Click-target records
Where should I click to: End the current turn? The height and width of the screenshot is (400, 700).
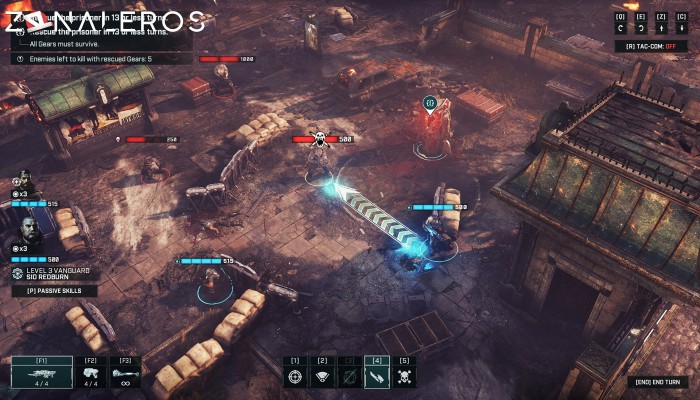point(657,381)
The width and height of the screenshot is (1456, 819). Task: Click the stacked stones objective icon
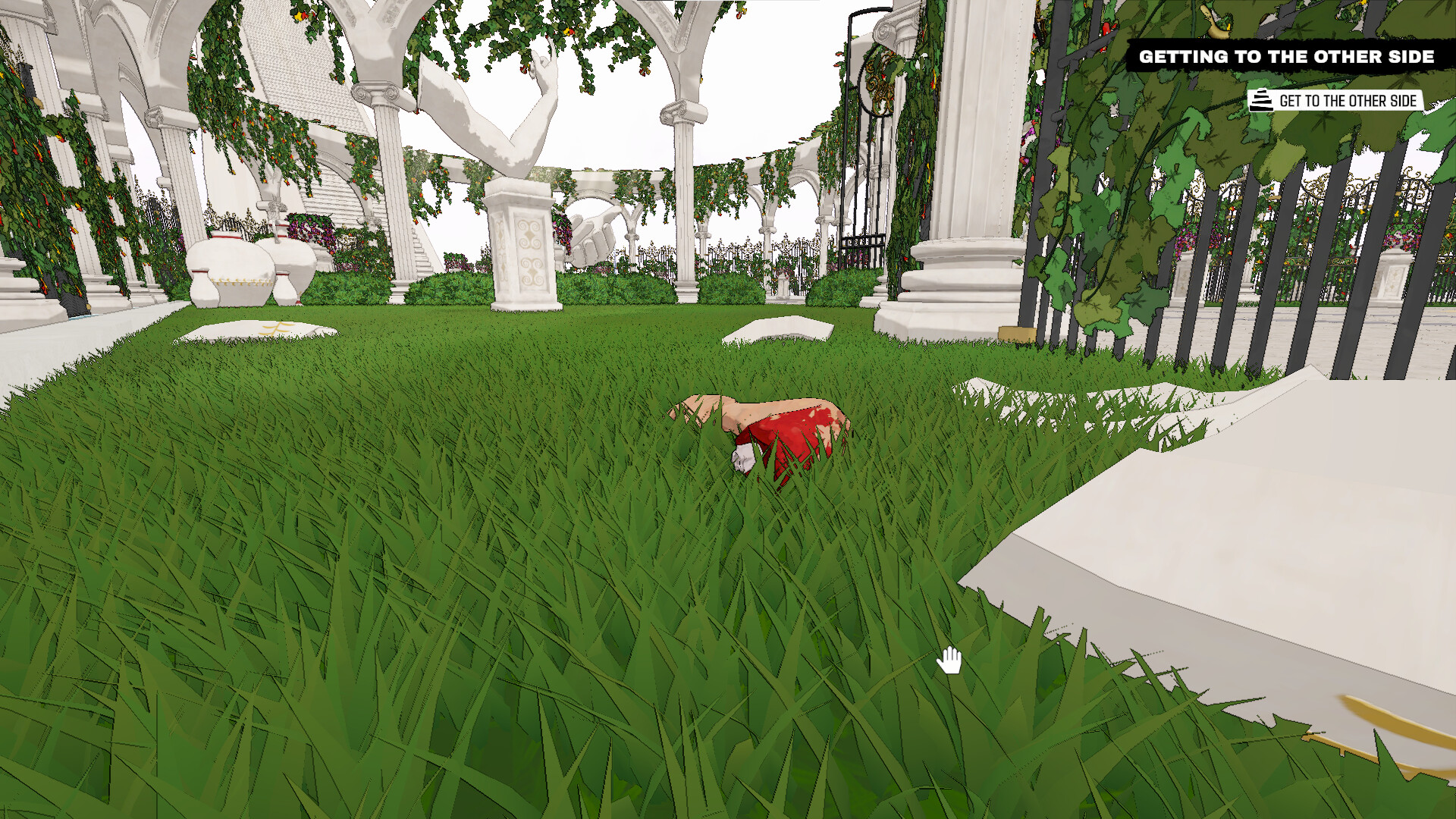[1260, 99]
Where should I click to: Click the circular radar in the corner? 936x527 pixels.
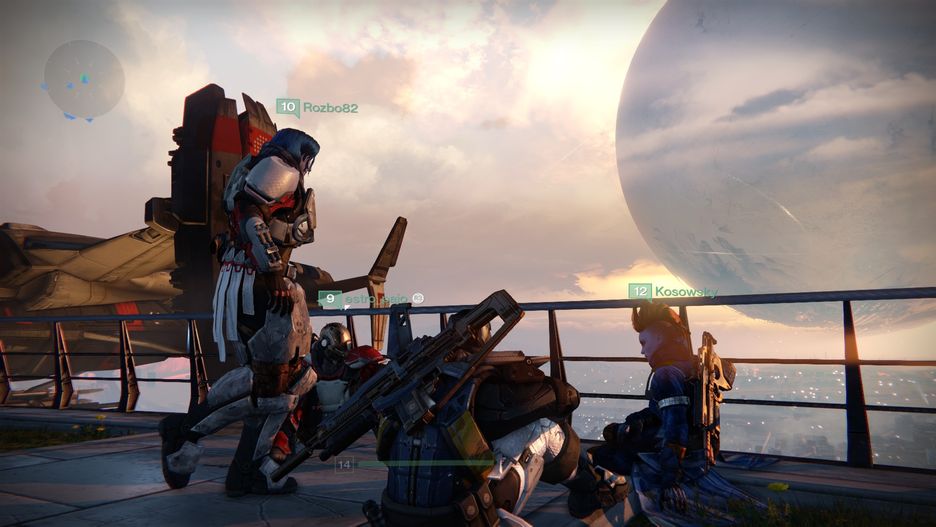84,79
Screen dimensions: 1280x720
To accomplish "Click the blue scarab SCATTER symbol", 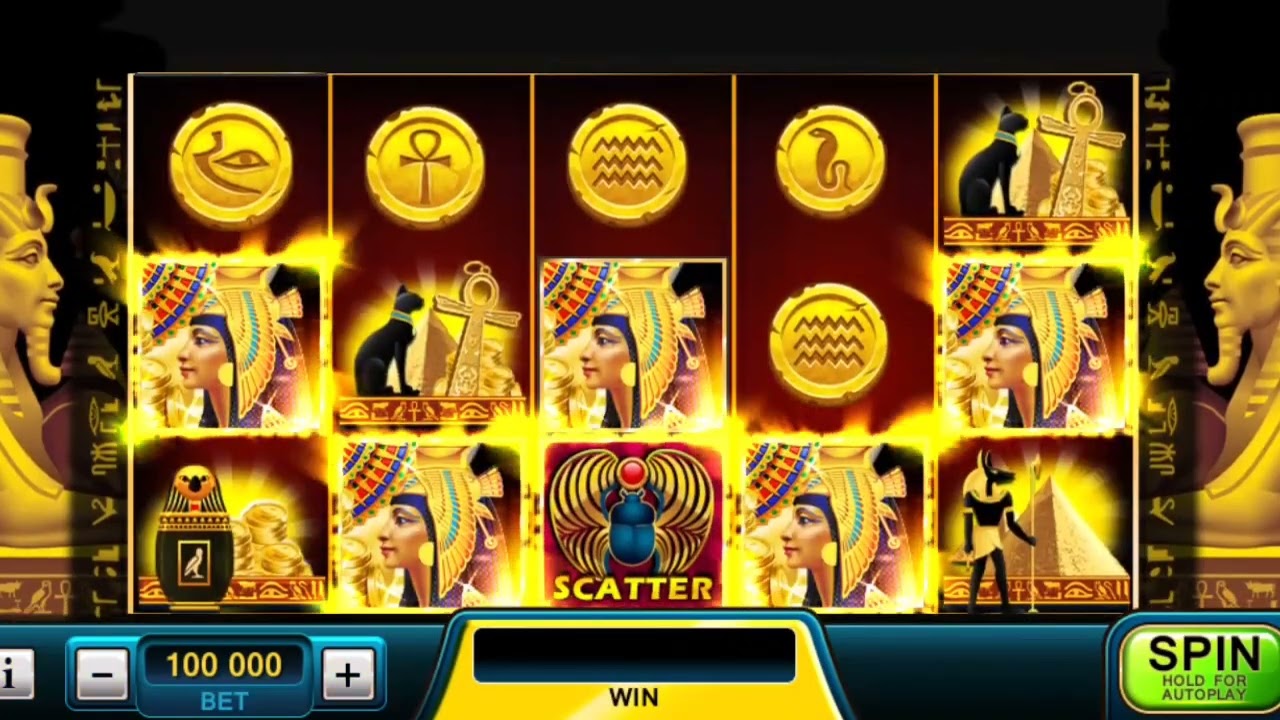I will pos(633,520).
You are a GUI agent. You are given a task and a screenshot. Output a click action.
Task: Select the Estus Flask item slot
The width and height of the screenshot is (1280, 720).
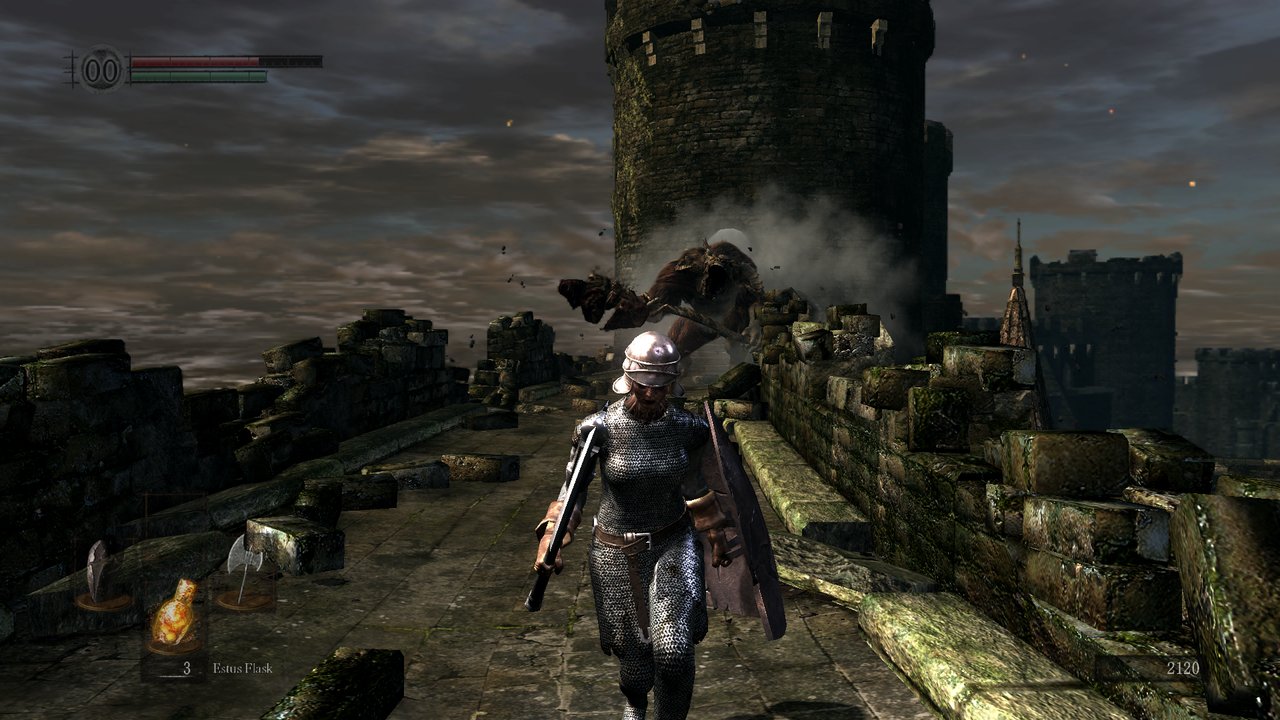click(x=173, y=613)
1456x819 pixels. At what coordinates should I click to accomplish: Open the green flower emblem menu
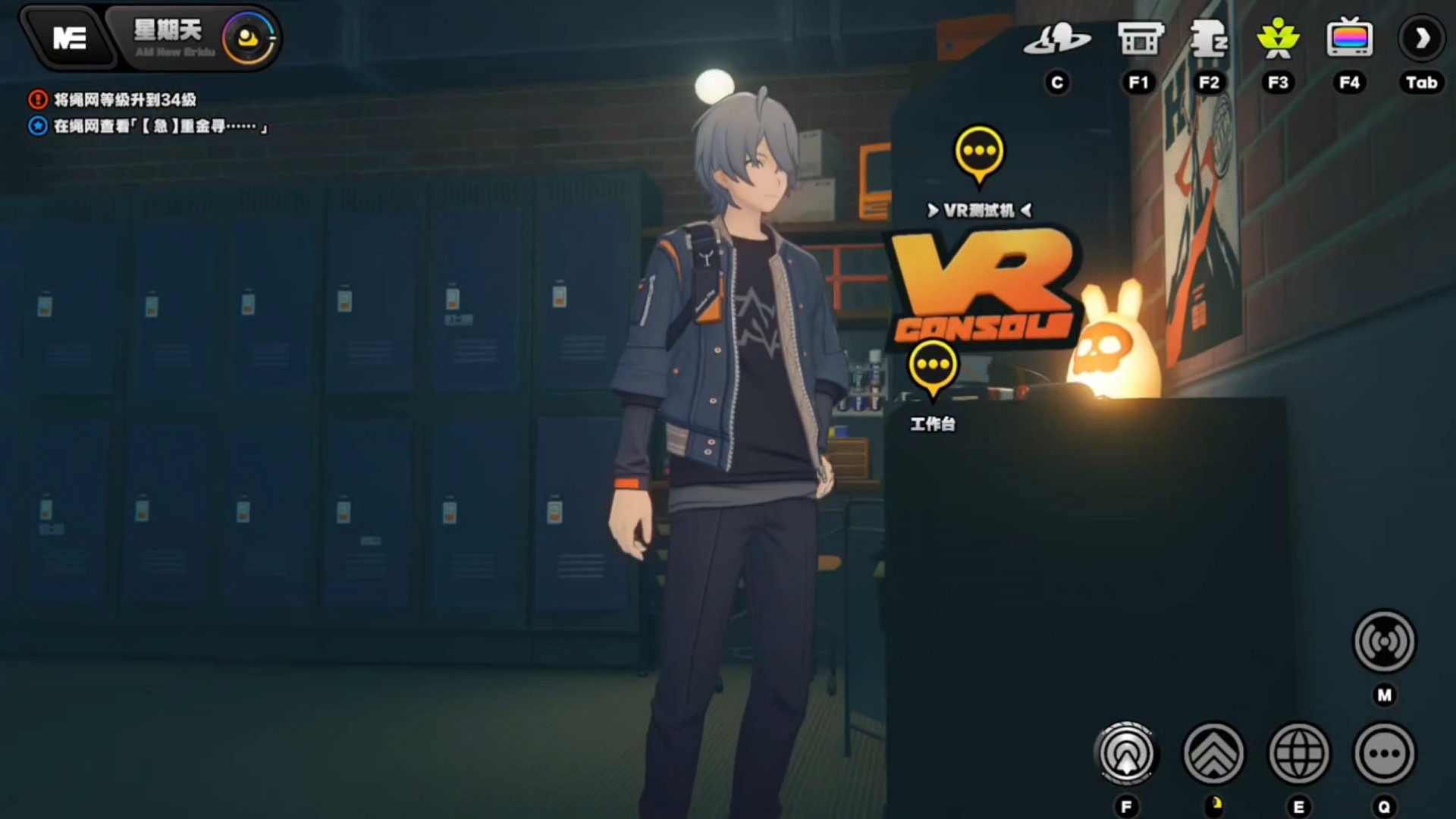[x=1278, y=39]
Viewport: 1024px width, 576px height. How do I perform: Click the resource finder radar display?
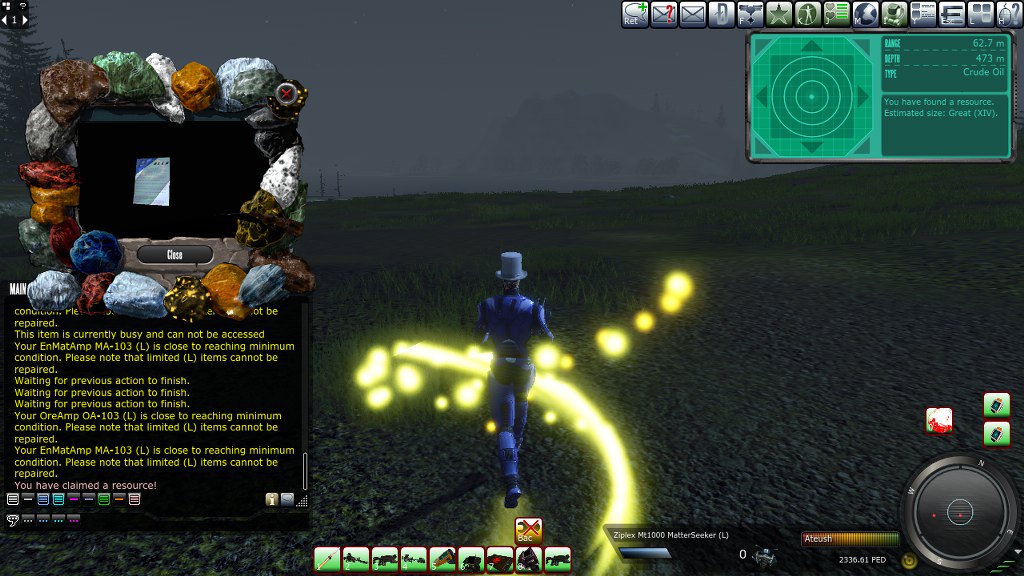(x=812, y=97)
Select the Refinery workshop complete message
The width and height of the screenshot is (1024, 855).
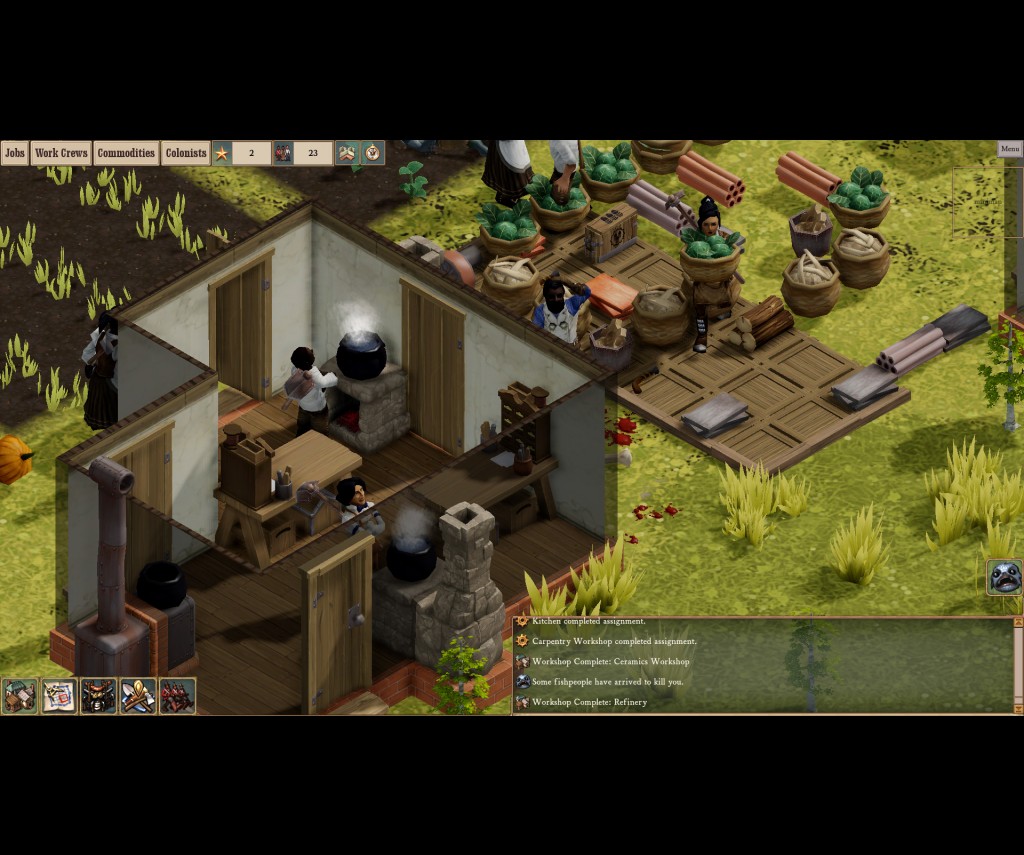[589, 702]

Task to complete
Return the records verbatim, from the line that contains "1456x819 pixels. At" through the end of the records, including both ends. Omit the pictures.

Written response
1456x819 pixels. At what coordinates should I click to accomplish: Open the green flower emblem menu
[x=1278, y=39]
Viewport: 1024px width, 576px height. How do I perform: Click the resource finder radar display?
(x=812, y=97)
Select the Refinery workshop complete message
The width and height of the screenshot is (1024, 855).
[589, 702]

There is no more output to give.